Pratiques non licites du PS à Avignon… où je fus 2004/2005

Je ne sais plus rien de ce qui se passe depuis que j’ai quitté Avignon fin 2005, mais j’ai quelques souvenirs intéressants vécus.

Pratiques de la secrétaire de section pour garder la majorité

La secrétaire de section avait comme boulot une responsabilité dans une société d’HLM d’Avignon. Elle conviait les mandants de logements aux réunions de section PS en leur disant que c’était une réunion de demande et d’information pour acquérir une location. Elle leur faisait une condition incontournable pour accéder à un logement : voter comme elle le ferait.

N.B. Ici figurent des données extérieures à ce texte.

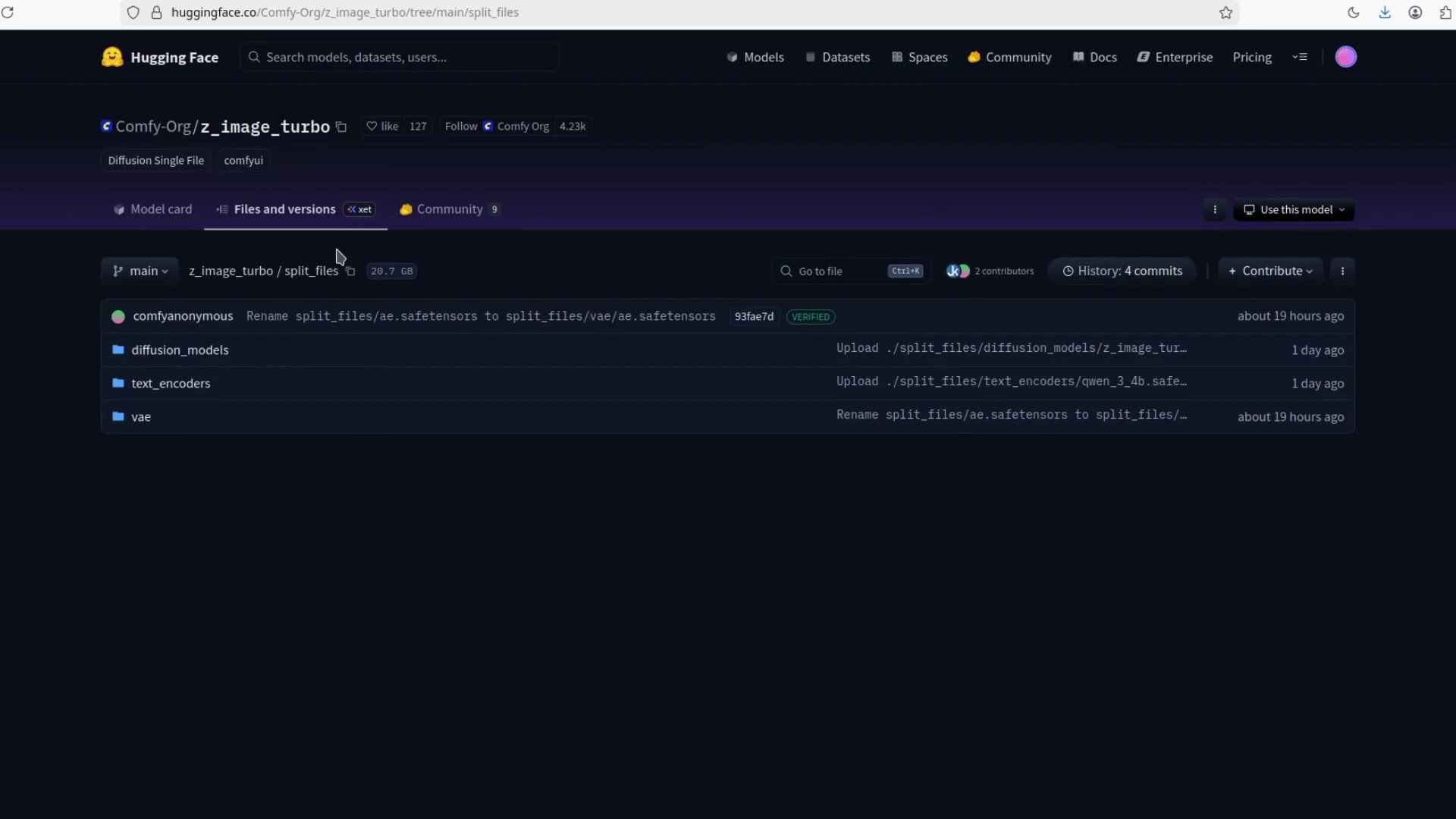Switch to the Model card tab

click(152, 209)
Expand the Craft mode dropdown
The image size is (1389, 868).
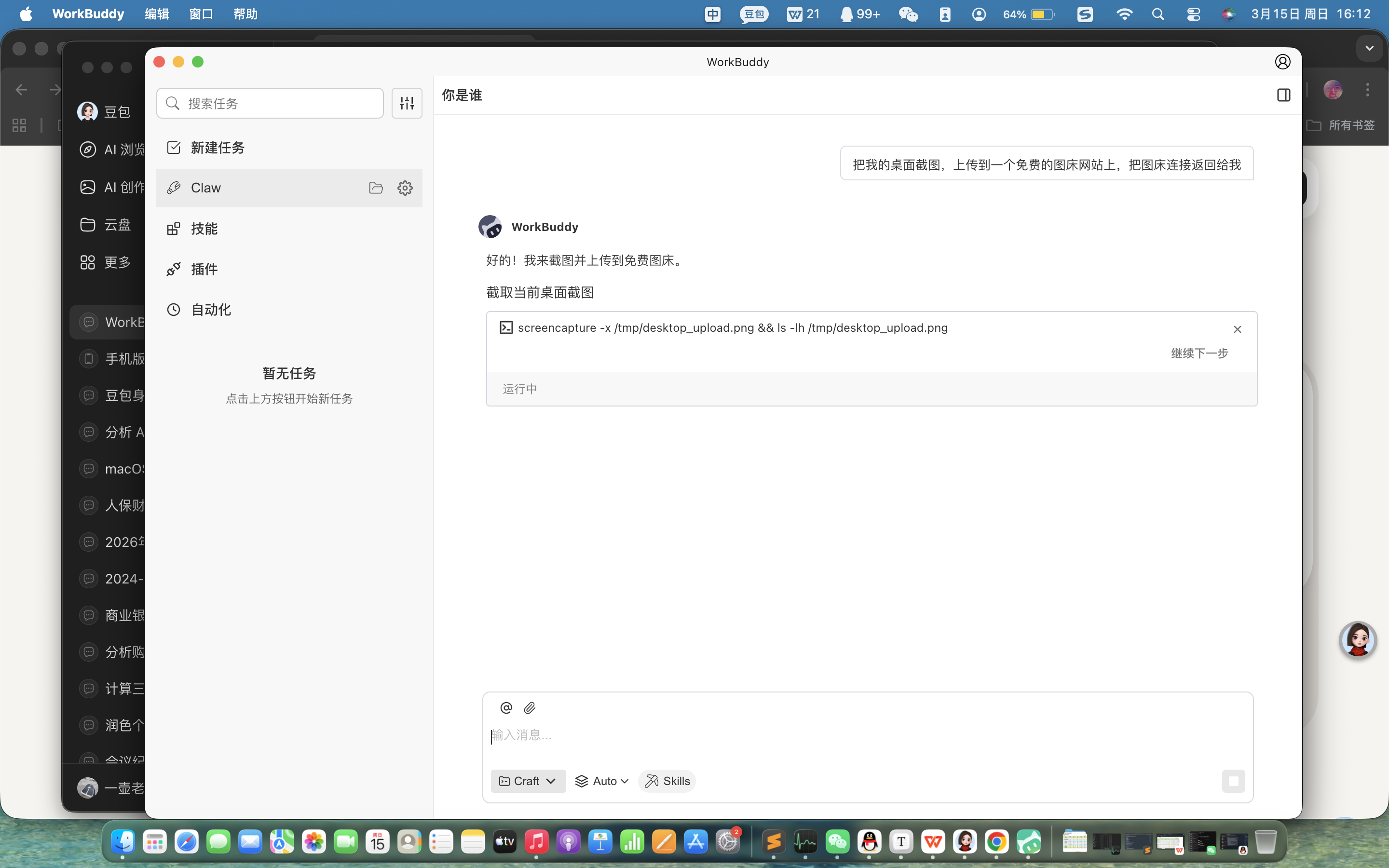click(528, 781)
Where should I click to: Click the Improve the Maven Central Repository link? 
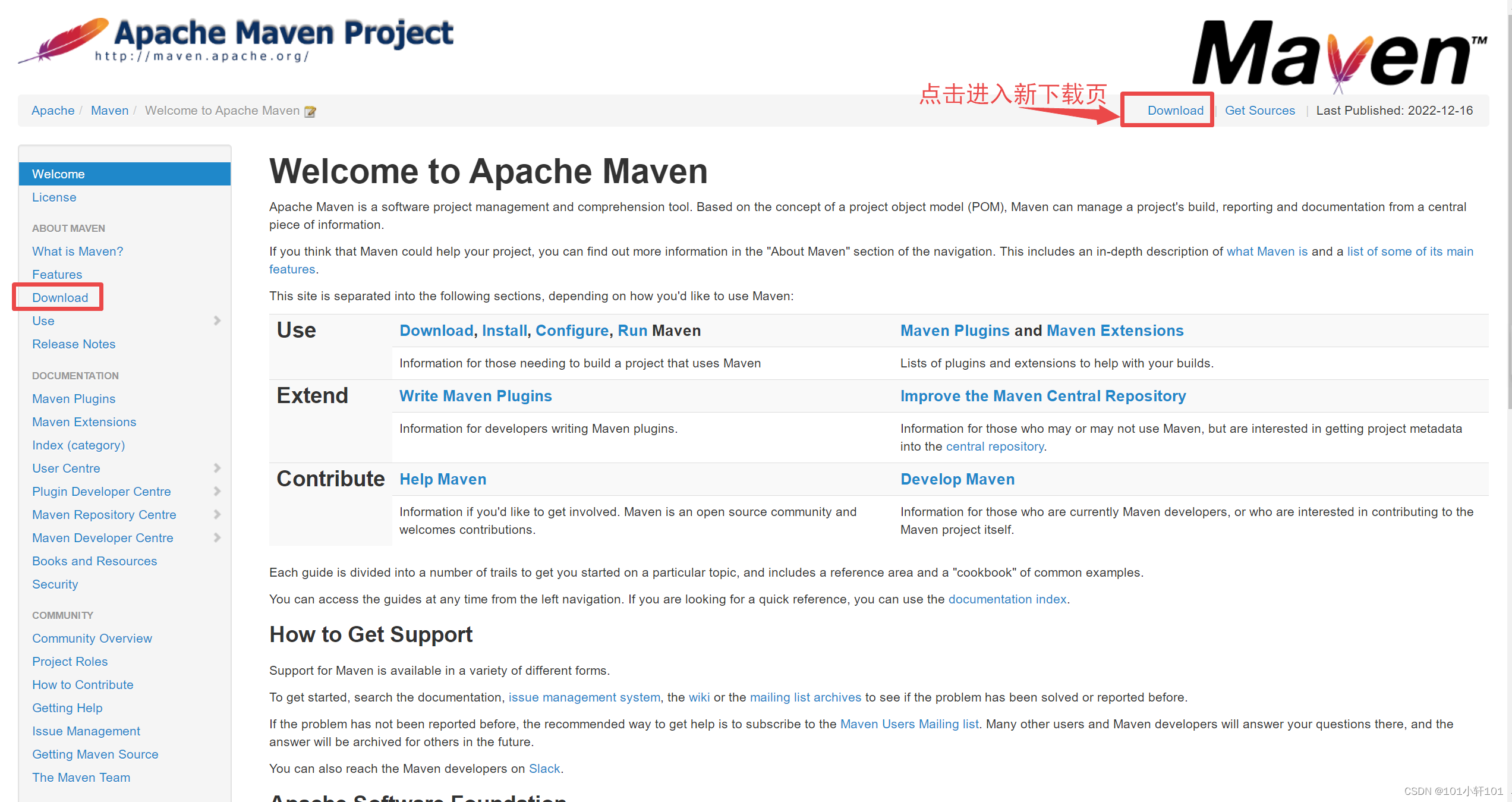click(x=1042, y=396)
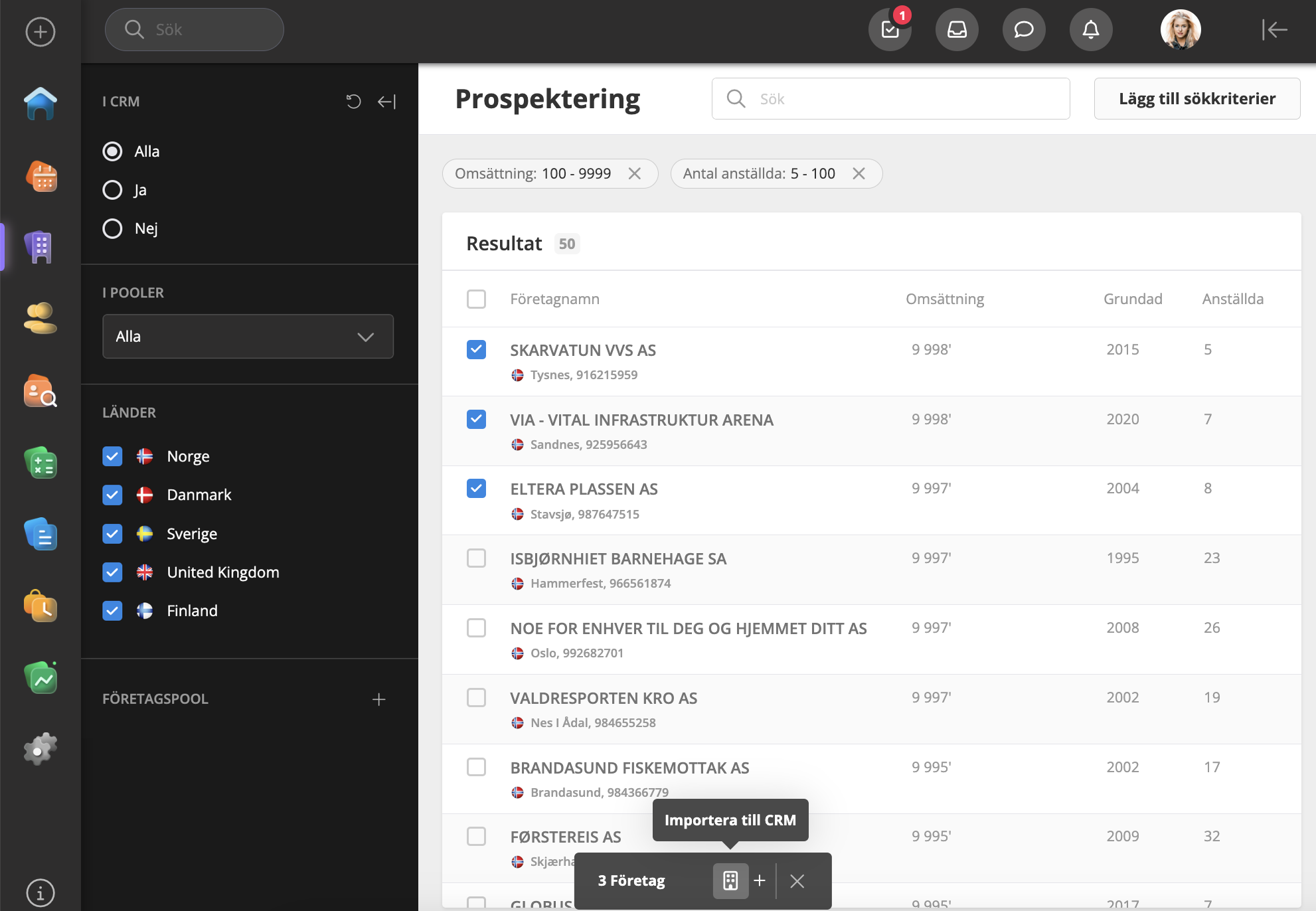1316x911 pixels.
Task: Click the Lägg till sökkriterier button
Action: tap(1196, 99)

Voilà donc de pauvres gens, débarquant dans des réunions où ils ne comprenaient rien, ne sachant pas qu’ils étaient en section PS, votant comme il leur était intimé.

Votes pour la désignation des délégués du congrès décembre 2005

Nonistes nous étions mal vu dans tout le PS. Localement nous avons vécu tout un tas de procédés pour être mis à l’écart.

Par exemple pour avoir droit de vote pour le congrès dans une section du PS il faut être à jour de ses cotisations. La collecte et vérification se faisait donc sous l’œil vigilant de membres de chaque courant. Les nonistes étaient minoritaires.

Me voilà devant une table pour contrôler chaque encaissement de chaque paiement, son contrôle sur les sommes dues et son enregistrement. Nous étions deux de mon courant. Ils étaient bien plus nombreux de l’autre, dont celui qui procédait aux écritures sur un registre.

J’étais tatillonne. Il le faut. Chaque geste peut être une malversation. Je demandais donc précisions sur certains enregistrements. Cela était mal pris. Évidemment. Donc on essayait de ne pas me répondre vraiment, d’occulter, de passer. Mais j’insistais.

Ca se bousculait autour de la table. Flux et reflux. Il fallait tenir solide accroché à la table.

Au cours d’un flux particulièrement important l’un, de l’autre courant, mec costaud me donna des coups répétés dans l’estomac assortis d’insultes diverses.

Je voulais porter plainte auprès de la police. Pour moi c’était une infamie. Ceux de mon courant me calmèrent. Je ne fis donc rien. Mais je le regrette encore… après tout j’avais des témoins, mais les flics comment l’auraient-ils pris ? je ne saurais jamais. Dommage.